Extracting More Apple Health Data
Posted on Wed 20 April 2016 in TDDA
The first version of the Python code for extracting data from the XML export from the Apple Health on iOS neglected to extract Activity Summaries and Workout data. We will now fix that.
As usual, I'll remind you how to get the code, if you want, then discuss the changes to the code, the reference test and the unit tests. Then in the next post, we'll actually start looking at the data.
The Updated Code
As before, you can get the code from Github with
$ git clone https://github.com/tdda/applehealthdata.git
or if you have pulled it before, with
$ git pull --tags
This version of the code is tagged with v1.3
, so if it has been updated
by the time you read this, get that version with
$ git checkout v1.3
I'm not going to list all the code here, but will pull out a few key changes as we discuss them.
Changes
Change 1: Change FIELDS to handle three different field structures.
The first version of the extraction code wrote only Records, which contain the granular activity data (which is the vast bulk of it, by volume).
Now I want to extend the code to handle the other two main kinds of data
it writes—ActivitySummary
and Workout
elements in the XML.
The three different element types contain different XML attributes, which correspond to different fields in the CSV, and although they overlap, I think the best approach is to have separate record structures for each, and then to create a dictionary mapping the element kind to its field information.

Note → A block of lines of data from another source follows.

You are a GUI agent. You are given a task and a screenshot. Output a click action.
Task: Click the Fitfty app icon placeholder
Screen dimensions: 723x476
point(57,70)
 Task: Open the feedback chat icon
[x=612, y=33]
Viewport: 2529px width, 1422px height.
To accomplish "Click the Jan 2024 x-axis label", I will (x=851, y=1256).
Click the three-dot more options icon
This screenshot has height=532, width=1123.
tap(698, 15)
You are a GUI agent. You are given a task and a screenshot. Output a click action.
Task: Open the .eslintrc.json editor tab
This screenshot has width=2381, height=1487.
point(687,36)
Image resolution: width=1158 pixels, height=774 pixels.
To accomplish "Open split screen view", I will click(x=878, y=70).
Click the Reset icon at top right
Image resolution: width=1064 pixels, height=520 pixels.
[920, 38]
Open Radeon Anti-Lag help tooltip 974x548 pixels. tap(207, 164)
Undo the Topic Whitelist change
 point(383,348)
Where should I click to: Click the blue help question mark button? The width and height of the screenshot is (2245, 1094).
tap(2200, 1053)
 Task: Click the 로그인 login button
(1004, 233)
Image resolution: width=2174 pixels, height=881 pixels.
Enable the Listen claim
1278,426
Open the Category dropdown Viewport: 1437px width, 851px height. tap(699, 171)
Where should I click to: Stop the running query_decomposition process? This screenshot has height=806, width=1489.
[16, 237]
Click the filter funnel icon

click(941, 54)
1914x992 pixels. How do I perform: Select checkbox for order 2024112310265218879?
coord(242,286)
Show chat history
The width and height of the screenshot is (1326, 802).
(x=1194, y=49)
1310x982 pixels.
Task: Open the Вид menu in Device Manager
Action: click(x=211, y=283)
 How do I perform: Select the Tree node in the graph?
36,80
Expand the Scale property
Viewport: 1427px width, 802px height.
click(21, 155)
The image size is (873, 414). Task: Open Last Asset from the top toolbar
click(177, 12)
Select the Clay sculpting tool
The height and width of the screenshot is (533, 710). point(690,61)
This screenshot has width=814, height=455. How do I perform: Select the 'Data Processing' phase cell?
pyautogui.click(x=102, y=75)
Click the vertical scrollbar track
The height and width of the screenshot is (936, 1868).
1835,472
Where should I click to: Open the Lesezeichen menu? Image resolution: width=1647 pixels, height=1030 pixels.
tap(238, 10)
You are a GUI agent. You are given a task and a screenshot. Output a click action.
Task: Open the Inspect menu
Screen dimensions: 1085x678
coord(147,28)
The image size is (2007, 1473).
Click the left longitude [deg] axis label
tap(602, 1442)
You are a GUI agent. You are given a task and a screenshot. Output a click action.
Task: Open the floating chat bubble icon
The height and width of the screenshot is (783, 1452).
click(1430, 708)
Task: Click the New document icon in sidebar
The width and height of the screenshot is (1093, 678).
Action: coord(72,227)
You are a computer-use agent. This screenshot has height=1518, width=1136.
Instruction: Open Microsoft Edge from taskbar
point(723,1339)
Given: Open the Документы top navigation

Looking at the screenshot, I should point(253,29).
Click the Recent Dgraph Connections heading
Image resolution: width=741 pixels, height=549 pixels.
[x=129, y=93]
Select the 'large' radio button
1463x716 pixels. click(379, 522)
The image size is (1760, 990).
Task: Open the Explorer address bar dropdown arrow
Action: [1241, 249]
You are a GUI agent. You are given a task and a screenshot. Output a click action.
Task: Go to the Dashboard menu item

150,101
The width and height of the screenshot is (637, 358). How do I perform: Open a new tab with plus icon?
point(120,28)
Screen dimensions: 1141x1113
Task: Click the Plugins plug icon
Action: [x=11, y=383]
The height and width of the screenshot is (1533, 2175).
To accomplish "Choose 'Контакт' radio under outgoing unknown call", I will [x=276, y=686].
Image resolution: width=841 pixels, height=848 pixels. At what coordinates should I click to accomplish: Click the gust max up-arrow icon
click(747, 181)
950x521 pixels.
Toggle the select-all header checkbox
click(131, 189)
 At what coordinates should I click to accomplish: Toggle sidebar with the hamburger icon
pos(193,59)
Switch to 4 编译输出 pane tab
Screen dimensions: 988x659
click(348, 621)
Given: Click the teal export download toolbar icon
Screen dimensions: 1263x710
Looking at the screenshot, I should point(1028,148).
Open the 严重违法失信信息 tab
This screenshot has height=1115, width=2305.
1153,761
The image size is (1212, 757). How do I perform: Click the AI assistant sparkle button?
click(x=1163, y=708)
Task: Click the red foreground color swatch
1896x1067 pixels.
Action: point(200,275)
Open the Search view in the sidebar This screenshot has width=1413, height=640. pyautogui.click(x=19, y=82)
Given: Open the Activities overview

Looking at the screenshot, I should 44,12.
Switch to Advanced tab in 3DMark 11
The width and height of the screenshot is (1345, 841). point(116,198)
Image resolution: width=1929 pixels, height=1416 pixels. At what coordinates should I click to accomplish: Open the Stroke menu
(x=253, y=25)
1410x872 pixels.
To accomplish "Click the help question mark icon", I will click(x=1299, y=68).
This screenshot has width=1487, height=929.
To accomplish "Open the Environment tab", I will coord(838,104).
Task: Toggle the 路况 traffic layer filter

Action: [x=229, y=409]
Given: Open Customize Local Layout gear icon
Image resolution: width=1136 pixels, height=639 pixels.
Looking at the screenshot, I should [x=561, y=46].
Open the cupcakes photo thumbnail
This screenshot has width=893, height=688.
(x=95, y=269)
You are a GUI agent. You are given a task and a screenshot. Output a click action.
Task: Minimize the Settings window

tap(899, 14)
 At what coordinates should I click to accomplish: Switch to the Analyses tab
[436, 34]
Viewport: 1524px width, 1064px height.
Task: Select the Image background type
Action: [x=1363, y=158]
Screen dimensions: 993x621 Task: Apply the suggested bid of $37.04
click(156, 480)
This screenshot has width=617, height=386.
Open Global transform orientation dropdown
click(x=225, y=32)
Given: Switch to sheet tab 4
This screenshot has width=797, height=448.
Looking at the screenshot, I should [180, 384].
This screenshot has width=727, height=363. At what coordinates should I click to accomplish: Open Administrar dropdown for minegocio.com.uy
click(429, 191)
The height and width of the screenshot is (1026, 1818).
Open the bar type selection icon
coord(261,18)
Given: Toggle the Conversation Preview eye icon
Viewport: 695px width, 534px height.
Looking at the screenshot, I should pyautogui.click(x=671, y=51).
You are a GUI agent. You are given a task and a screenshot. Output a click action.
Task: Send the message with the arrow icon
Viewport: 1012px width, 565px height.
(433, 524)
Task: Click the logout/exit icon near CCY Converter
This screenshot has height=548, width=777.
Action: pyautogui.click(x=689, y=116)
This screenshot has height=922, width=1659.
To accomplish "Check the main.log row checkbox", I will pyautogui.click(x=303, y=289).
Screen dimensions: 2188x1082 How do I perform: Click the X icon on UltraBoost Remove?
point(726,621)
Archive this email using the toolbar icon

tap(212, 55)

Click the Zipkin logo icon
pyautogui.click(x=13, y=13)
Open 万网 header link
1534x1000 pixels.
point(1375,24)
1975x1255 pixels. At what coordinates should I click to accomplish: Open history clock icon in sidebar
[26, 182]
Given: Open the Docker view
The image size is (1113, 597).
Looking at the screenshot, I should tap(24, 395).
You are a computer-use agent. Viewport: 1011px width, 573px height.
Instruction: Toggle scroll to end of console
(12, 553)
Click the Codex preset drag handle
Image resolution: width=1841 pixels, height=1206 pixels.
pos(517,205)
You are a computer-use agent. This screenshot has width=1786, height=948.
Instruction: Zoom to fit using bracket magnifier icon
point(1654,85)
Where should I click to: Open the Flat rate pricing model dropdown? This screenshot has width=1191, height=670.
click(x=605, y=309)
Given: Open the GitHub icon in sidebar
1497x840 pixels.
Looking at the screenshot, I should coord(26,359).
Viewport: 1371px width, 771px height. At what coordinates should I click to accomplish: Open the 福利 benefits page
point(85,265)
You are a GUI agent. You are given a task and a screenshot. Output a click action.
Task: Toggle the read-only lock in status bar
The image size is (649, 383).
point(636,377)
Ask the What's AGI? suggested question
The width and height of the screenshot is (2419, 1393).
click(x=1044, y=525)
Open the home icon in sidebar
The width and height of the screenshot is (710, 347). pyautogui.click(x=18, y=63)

Accordingly, the code that sets FIELDS
changes to become:
RECORD_FIELDS = OrderedDict((
('sourceName', 's'),
('sourceVersion', 's'),
('device', 's'),
('type', 's'),
('unit', 's'),
('creationDate', 'd'),
('startDate', 'd'),
('endDate', 'd'),
('value', 'n'),
))
ACTIVITY_SUMMARY_FIELDS = OrderedDict((
('dateComponents', 'd'),
('activeEnergyBurned', 'n'),
('activeEnergyBurnedGoal', 'n'),
('activeEnergyBurnedUnit', 's'),
('appleExerciseTime', 's'),
('appleExerciseTimeGoal', 's'),
('appleStandHours', 'n'),
('appleStandHoursGoal', 'n'),
))
WORKOUT_FIELDS = OrderedDict((
('sourceName', 's'),
('sourceVersion', 's'),
('device', 's'),
('creationDate', 'd'),
('startDate', 'd'),
('endDate', 'd'),
('workoutActivityType', 's'),
('duration', 'n'),
('durationUnit', 's'),
('totalDistance', 'n'),
('totalDistanceUnit', 's'),
('totalEnergyBurned', 'n'),
('totalEnergyBurnedUnit', 's'),
))
FIELDS = {
'Record': RECORD_FIELDS,
'ActivitySummary': ACTIVITY_SUMMARY_FIELDS,
'Workout': WORKOUT_FIELDS,
}
and we have to change references (in both the main code and the test code)
to refer to RECORD_FIELDS
where previously there were references to FIELDS
.
Change 2: Add a Workout to the test data
There was a single workout in the data I exported from the phone (a token one
I performed primarily to generate a record of this type). I simply used
grep to extract that line from export.xml
and poked it into the test
data `testdata/export6s3sample.xml'.
Change 3: Update the tag and field counters
The code for counting record types previously considered only nodes of type
Record
. Now we also want to handle Workout
and ActivitySummary
elements.
Workouts do come in different types (they have a workoutActivityType
field),
so it may be that we will want to write out different workout types
into different CSV files, but since I have only, so far, seen a single
workout, I don't really want to do this. So instead, we'll write all
Workout
elements to a corresponding Workout.csv
file, and all
ActivitySummary
elements to an ActivitySummary.csv
file.
Accordingly, the count_record_types
method now uses an extra
Counter
attribute, other_types
to count the number of each of these
elements, keyed on their tag (i.e. Workout
or ActivitySummary
).
Change 4: Update the test results to reflect the new behaviour
Two of the unit tests introduced last time need to be updated to reflect
this Change 3. First, the field counts change, and secondly we need
reference values for the other_types
counts. Hence the new section
in test_extracted_reference_stats
:
expectedOtherCounts = [
('ActivitySummary', 2),
('Workout', 1),
]
self.assertEqual(sorted(data.other_types.items()),
expectedOtherCounts)
Change 5: Open (and close) files for Workouts and ActivitySummaries
We need to open new files for Workout.csv
and ActivitySummary.csv
if we have any such records. This is handled in the open_for_writing
method.
Change 6: Write records for Workouts and ActivitySummaries
There are minor changes to the write_records
method to allow it to
handle writing Workout
and ActivitySummary
records. The only
real difference is that the different CSV files have different fields,
so we need to look up the right values, in the order specified by the header
for each kind. The new code does that:
def write_records(self):
kinds = FIELDS.keys()
for node in self.nodes:
if node.tag in kinds:
attributes = node.attrib
kind = attributes['type'] if node.tag == 'Record' else node.tag
values = [format_value(attributes.get(field), datatype)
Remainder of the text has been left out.